■ **What the exercise asks**
Given the records below, pull every line with the word "collège" into the answer.

· · · · · · ·

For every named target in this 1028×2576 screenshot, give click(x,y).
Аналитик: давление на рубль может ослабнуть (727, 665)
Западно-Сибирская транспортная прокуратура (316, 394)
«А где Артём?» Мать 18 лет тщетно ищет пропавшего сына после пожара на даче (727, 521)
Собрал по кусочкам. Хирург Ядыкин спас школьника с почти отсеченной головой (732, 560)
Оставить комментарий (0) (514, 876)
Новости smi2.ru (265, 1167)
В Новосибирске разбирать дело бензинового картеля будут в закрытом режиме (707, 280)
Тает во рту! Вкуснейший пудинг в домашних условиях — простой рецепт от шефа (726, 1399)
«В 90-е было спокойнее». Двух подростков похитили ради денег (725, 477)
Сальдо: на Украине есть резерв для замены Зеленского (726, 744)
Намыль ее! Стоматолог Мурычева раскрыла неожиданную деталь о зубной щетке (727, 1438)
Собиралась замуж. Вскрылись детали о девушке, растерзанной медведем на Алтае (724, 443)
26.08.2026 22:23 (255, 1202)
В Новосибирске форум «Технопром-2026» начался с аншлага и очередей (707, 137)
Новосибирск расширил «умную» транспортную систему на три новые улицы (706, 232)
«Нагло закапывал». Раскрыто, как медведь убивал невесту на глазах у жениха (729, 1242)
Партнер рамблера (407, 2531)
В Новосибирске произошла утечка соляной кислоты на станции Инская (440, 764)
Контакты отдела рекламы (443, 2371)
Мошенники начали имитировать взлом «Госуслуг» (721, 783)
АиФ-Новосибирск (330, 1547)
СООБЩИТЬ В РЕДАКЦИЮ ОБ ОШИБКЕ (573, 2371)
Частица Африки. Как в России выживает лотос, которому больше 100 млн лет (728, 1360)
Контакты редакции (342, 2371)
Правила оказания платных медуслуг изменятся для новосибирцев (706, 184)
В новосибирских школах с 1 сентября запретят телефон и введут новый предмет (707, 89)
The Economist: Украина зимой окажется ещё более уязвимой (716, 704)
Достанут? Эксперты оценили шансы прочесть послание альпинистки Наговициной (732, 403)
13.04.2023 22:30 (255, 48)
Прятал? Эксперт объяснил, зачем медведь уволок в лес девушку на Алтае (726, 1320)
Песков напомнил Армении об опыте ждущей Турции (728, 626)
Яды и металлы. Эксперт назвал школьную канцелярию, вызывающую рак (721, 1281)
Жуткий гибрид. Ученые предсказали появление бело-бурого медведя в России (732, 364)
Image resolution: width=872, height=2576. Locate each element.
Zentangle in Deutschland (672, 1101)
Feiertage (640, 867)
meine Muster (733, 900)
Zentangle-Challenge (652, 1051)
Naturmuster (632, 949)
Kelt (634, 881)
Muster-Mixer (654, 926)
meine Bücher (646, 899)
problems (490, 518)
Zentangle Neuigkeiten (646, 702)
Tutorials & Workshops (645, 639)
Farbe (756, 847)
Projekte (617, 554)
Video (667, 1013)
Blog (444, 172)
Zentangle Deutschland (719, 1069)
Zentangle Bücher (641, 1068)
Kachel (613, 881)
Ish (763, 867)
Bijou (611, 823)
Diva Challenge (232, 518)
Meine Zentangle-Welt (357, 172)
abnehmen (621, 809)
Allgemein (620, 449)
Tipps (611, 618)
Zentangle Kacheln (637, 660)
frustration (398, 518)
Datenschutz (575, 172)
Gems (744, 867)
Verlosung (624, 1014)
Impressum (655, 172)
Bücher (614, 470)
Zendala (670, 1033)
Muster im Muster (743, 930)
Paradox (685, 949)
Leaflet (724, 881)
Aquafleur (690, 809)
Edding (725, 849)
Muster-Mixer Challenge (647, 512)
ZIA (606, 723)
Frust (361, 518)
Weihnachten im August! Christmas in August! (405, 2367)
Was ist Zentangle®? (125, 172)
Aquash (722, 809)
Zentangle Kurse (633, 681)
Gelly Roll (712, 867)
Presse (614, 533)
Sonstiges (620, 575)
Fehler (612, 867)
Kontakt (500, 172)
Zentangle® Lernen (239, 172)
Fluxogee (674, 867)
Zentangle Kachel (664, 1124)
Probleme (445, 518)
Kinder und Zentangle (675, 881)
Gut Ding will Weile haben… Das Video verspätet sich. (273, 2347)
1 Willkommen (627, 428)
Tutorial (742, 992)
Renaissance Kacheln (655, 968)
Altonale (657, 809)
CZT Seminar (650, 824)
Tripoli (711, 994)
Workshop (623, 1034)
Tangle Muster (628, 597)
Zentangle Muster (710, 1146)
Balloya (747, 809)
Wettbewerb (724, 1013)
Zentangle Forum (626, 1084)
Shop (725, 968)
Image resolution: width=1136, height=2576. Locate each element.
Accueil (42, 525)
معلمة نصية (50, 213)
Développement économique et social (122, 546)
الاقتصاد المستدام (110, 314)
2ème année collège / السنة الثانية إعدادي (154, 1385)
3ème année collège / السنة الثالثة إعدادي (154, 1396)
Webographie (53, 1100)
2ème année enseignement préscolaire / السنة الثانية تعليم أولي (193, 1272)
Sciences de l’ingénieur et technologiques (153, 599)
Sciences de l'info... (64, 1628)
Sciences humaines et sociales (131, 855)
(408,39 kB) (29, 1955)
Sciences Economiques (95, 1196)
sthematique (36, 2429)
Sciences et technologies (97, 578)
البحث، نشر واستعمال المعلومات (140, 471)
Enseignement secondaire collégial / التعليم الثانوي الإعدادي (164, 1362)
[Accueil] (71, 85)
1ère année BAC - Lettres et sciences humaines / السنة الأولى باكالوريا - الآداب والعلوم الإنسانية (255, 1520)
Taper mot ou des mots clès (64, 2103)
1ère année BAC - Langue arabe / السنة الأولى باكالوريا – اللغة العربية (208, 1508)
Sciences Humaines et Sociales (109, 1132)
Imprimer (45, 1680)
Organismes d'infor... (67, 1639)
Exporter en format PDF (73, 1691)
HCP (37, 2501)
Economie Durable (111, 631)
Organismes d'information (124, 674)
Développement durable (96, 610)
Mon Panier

· · · · · · ·

■ **Final answer**
2ème année collège / السنة الثانية إعدادي (154, 1385)
3ème année collège / السنة الثالثة إعدادي (154, 1396)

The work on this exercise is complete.